TASK REQUIREMENTS:
Write out, exactly and in full, the records given below, but not their pictures.

AVAILABLE RECORDS:
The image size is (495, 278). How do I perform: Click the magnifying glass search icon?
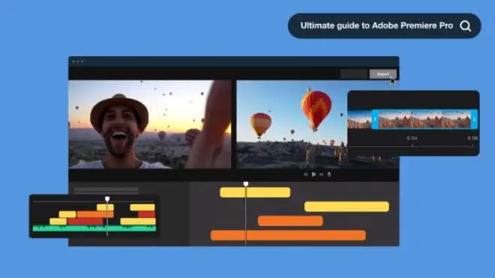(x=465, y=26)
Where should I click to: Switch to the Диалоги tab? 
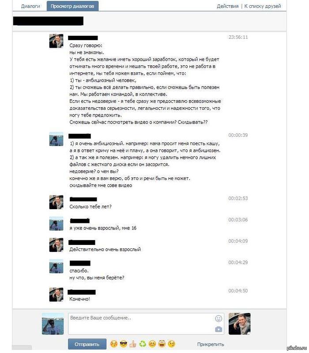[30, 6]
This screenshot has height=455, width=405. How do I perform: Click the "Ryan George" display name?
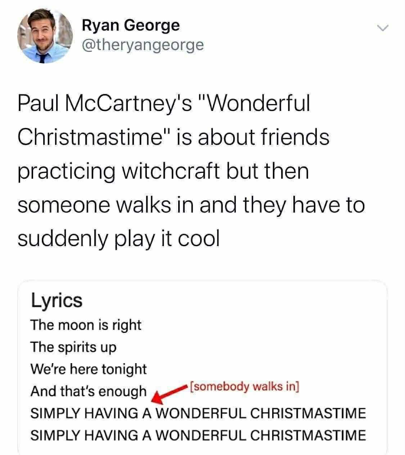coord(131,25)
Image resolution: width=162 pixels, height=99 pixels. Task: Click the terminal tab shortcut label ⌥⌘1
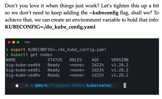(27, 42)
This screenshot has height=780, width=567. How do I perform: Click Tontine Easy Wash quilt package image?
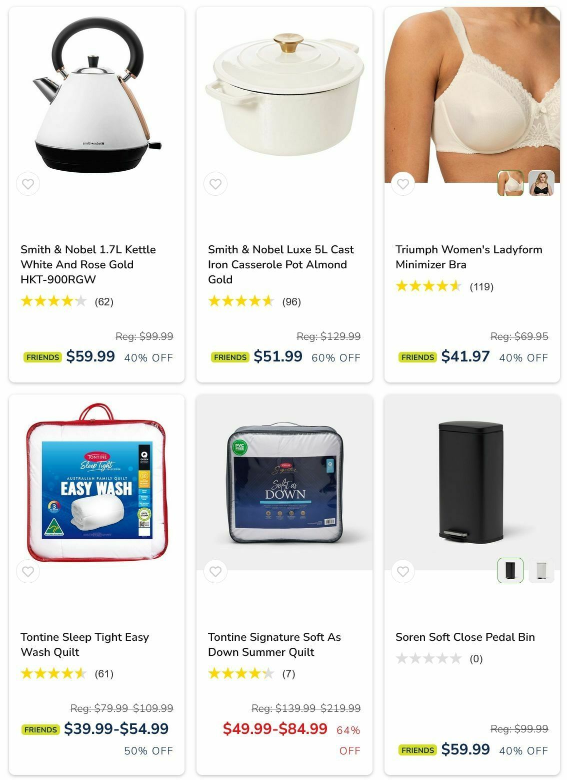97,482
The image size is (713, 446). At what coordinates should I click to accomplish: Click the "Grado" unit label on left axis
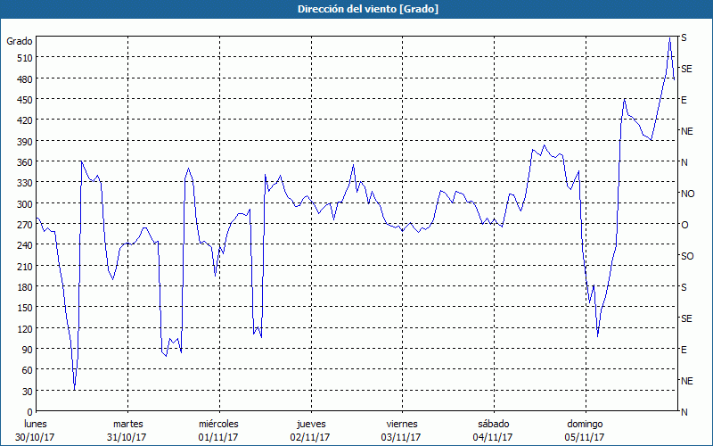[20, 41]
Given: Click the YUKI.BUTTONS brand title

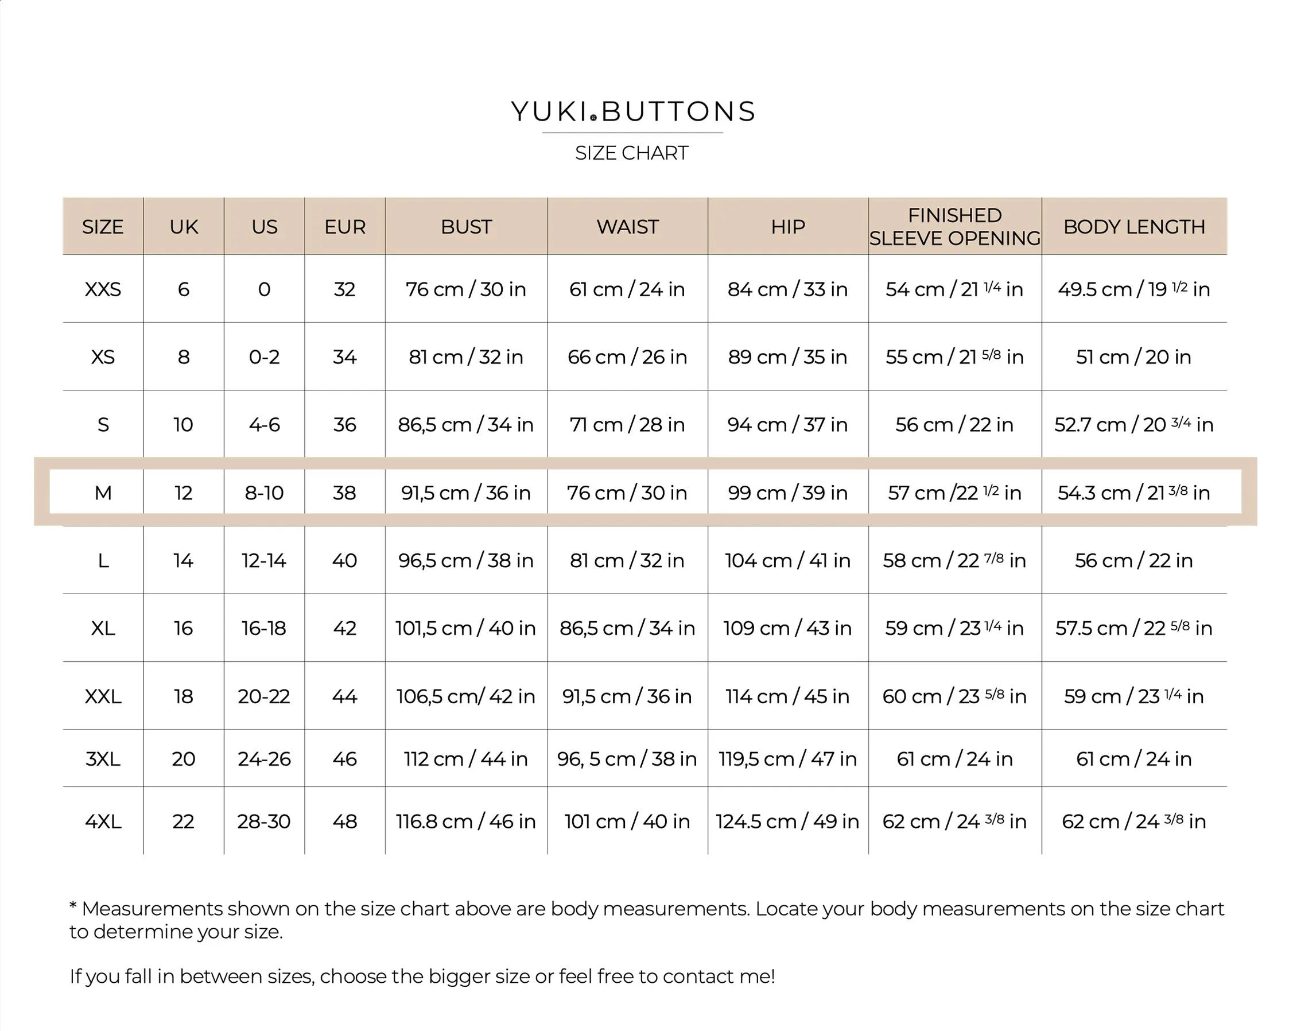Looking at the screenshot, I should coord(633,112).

RESULT OF THE TASK:
The image size is (495, 278). How do I perform: Click the magnifying glass search icon?
(x=465, y=26)
Where should I click to: Switch to the Диалоги tab? 
[30, 6]
This screenshot has height=455, width=405. How do I perform: Click the "Ryan George" display name?
coord(131,25)
Image resolution: width=162 pixels, height=99 pixels. Task: Click the terminal tab shortcut label ⌥⌘1
(27, 42)
This screenshot has height=780, width=567. How do I perform: Click Tontine Easy Wash quilt package image?
97,482
The image size is (713, 446). At what coordinates should I click to accomplish: Click the "Grado" unit label on left axis
[20, 41]
Given: Click the YUKI.BUTTONS brand title

Looking at the screenshot, I should coord(633,112).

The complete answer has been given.